Many of the hungry are wage earners, even former food donors. It's not just the unemployed, or those without work inexplicably excluded from the data. Among the actual youth of the nation, food insecurity's exploding. No, they don't all get taken care of by the churches or Uncle Sam. People fall through the cracks every day.
Maybe we're a third world nation by these numbers. Maybe we've fallen behind four generations. Either way, decisions await us.
So, what is an acceptable number of hungry children for our society?
h/t to C&L
My home state is among the hungriest. At the very height of the Bush boom from 2006-2008, 1 of 8 Oregon households went without. But as we all know, things are very different now from illusory "good" times.
So, how many vacays, purses and Hummers will those with the ability-to-pay be willing to forgo so that less Americans know the pangs? Where do we draw that line?
From the USDA, we know the 2007 Bush depression:
...catapulted the number of Americans who lack enough food to the highest level since the government has been keeping track, according to a new federal report, which shows that nearly 50 million people -- including almost one child in four -- struggled last year to get enough to eat.
...In 2008, nearly 17 million children, or 22.5 percent, lived in households in which food at times was scarce -- 4 million children more than the year before.
This is my local newsteam and the Oregon Food Bank, who I'm so familiar with due to the remarkably poor health of the state system.
"To try and calm a hungry child and get them to go to sleep--so that they won't feel hungry--is terrible."
The good news is that food stamps work, for those who have them.
The bad news is food is still one the most expendable choices of many homes' budgets. Many don't qualify for food stamps. But regardless, other expenses matter. Commuting to work can't cease and loan payments or rent can't be paused. The thing nobody forces households to do is the essential biological function.
Here's one tiny example of why it matters when children don't eat. Believe it or not, sub-clinical nutrient deficiencies are really common, even with the famous vitamin C. But how many know what zinc does?
it appears that zinc deficiency may lead to deficits in children's neuropsychologic functioning, activity, or motor development, and thus interfere with cognitive performance.
Zinc deficiency may be far more common than once thought. Research into its association with diabetes continues, both a precursor and an impediment to successful management. Gee, can you start to imagine a plausible link between something like zinc deficiency and the academic problems and diseases, like diabetes, ascribed to the poor youth and the food insecure? I've touched on one essential nutrient that poorly-fed children lack: what of selenium, copper, iron, chromium? What of biotin, folate and Vitamin A?
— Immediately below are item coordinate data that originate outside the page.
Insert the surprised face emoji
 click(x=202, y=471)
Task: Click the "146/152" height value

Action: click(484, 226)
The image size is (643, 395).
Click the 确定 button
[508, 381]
Most American youth lack adequate Vitamin D:
A whopping 70 percent of American kids aren't getting enough vitamin D, and such youngsters tend to have higher blood pressure and lower levels of good cholesterol than their peers, according to two new studies published this week in the journal Pediatrics. Low vitamin D levels also may increase a child's risk of developing heart disease later in life, experts say.
The health you have in your early years sticks with you, with consequences for the unfortunate. Why consequences for low cholesterol? For one thing it tends to be found among people most susceptible to various infections. Remember, this is an innate product of the body we're messing with--not the component of your scrambled eggs. And who cares about some obscure vitamin? Well, it matters if you don't want to become seriously depressed or know the pain of osteoporosis--it affects your bones and your personality.
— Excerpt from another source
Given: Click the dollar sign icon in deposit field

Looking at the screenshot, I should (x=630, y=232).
And who knows the extent? Sunshine doesn't cut it, you need to eat lots of Vitamin D. It's found in seafood, whole dairy and other fatty foods including pork, but not-so-much canned vegetables. What poor people can't afford. Fats and proteins are expensive but they also nourish you. To say nothing of satiating your hunger, so you don't feel like eating a bag of chips from the convenience store or Sam's Club.
Feeding children cans of corn or green beans, peanut butter and sandwich bread will provide some vitamins for sure--especially riboflavin, thiamine, niacin. But not zinc and D, let alone other nutrients. Yet that's the kind of food the lucky poor get. And for the chosen mothers who qualify, the WIC program encourages the consumption of nutrient-empty calories like juice, but is frugal about the beans and rice. Which again, are nowhere near providing all of the many many vitamins and minerals a person needs in a day.
And how much else have we forgotten here?
Progress isn't progress if it leaves people hungry. We can pass a health care plan, we can build solar panels from Bellingham to Key West, we can end the war in Iraq. And if Americans still go hungry, at best we'd be fools to pretend we should boss around China or the EU or Iraq or Afghanistan, and possibly in a state of great evil. We're judged by how we treat the least of these, including those we excuse away because we disagree with their choices (or lack thereof) in life. We have choices, too.
America, we must get this house in order.